To visualize sentiment, I'm going to bucket ratings into Negative, Neutral, or Positive categories.  One star reviews are Negative, 2-4 are Neutral, and 5 stars are Positive.  I've chosen this scheme because Google reviews tend to be 1 or 5 stars, without much middle ground, and three categories will be easier to visualize.

res["Negative"] = res[1]
res["Neutral"] = res[2] + res[3] + res[4]
res["Positive"] = res[5]
res["TotalReviews"] = res[1] + res[2] + res[3] + res[4] + res[5]

# Remove N-grams appearing in fewer than 40 reviews.
res = res[res["TotalReviews"] >= 40]

# Sort on Negative so that we'll see the N-grams most strongly
# associated with poor reviews at the top.
res = res[["Negative", "Neutral", "Positive"]].sort_values("Negative")

# When plotting, Pandas will take the index (in this case the N-grams)
# and use it for the Y axis in our horizontal bar chart.
res.plot(
    figsize=(8, 15), 
    kind="barh", 
    color={"Negative": "#BF452A", "Neutral": "#D9A384", "Positive": "#207263"}, 
    stacked=True
)

With sentiment added to the picture, we can see that a lot of negativity surrounds topics like "home warranty", "warranty company", "customer service", and "next day."  An analysis like this can act as a guide when delving into reviews, looking for what drives negative review sentiment.

Sentiment Comparison

While it's useful to understand trends across an industry or category, the real question is how a business fares in comparison to its competition.
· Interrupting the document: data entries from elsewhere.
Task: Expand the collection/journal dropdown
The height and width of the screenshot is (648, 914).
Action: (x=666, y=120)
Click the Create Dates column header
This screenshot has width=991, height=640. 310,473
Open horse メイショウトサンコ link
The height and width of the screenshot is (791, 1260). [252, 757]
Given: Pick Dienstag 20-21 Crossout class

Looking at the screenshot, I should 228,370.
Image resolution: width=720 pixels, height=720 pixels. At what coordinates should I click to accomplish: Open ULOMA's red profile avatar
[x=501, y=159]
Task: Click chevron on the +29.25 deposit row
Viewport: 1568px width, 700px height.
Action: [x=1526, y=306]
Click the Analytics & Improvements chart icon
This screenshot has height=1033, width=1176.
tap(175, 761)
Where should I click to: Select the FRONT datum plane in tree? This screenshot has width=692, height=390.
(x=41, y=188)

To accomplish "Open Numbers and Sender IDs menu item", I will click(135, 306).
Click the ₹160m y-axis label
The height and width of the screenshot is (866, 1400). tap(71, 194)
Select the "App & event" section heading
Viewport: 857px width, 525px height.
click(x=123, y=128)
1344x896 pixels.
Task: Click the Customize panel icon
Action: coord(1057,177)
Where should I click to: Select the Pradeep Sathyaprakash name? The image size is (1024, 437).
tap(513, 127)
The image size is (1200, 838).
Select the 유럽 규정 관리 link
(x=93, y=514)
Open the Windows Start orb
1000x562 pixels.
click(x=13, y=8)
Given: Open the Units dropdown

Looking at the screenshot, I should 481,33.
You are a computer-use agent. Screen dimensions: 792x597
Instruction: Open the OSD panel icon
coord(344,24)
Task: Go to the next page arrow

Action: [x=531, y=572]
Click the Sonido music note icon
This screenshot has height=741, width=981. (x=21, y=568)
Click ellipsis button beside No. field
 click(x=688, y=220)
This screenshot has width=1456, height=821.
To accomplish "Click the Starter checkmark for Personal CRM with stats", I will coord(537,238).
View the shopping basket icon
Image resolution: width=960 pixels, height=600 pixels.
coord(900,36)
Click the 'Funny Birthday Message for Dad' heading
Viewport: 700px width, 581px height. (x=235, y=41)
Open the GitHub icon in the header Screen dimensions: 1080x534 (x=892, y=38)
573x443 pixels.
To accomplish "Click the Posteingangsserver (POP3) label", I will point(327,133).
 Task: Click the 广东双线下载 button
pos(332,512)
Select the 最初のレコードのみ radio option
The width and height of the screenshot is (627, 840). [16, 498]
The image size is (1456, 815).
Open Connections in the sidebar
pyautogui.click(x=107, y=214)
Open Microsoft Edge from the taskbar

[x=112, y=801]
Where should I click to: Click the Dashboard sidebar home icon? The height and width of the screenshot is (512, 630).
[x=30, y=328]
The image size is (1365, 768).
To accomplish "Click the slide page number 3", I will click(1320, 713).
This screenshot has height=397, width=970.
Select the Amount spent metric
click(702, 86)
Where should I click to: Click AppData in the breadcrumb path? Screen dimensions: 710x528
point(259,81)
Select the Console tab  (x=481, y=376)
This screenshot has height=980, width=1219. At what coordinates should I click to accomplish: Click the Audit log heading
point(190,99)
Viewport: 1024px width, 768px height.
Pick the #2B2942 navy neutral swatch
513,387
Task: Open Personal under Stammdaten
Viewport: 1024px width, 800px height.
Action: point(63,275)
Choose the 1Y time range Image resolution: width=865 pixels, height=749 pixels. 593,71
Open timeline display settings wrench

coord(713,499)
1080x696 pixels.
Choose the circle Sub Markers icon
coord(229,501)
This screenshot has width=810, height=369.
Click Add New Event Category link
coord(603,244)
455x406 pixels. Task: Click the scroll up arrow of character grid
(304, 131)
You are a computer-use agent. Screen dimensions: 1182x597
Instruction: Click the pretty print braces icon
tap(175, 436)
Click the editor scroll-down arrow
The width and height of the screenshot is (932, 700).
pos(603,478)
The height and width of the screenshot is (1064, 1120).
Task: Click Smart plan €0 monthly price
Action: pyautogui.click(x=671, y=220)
The goal here is to take common N-grams and compare sentiment value against industry averages.

# Here we group by the business name and the N-gram, followed by a 
# separate grouping on just the N-grams for the industry averages.
res_by_biz = res.groupby(["name", "words"]).mean().reset_index()

# Get the count (i.e. 'size') as well as the mean, so we can filter
# out less frequent N-grams later, to avoid having a huge chart. 
res_by_all = res.groupby(["words"]).agg({"rating": "mean", "words": "size"})

# Merge the per business data frame back with the industry wide frame.
comparison = res_by_biz.merge(res_by_all, left_on=["words"], right_index=True)

comparison["rating_diff"] = comparison["rating_x"] - comparison["rating_y"]

comparison = comparison[comparison["words_y"] >= 40]

comparison[comparison["name"] == "Raleigh+Heating+and+Air"][["words_x", "rating_diff"]].sort_values("rating_diff").plot(kind='barh', x="words_x", y="rating_diff", legend=False)

The result is a bar plot that shows how much a business varies from the average across a range of the most common N-grams.

Here's an example of another business.

Where to go from here

This article only scratches the surface of what's possible if we have enough data. Training an ML model to recognize and tag reviews with categories would be a great next step.

This kind of analysis is most effective when there's enough data to work with.  Most single location businesses can spend the time to understand their review feedback. When there are thousands of reviews across several locations, however, it's important to have a way to summarize and discover trends.

I hope you enjoyed this article!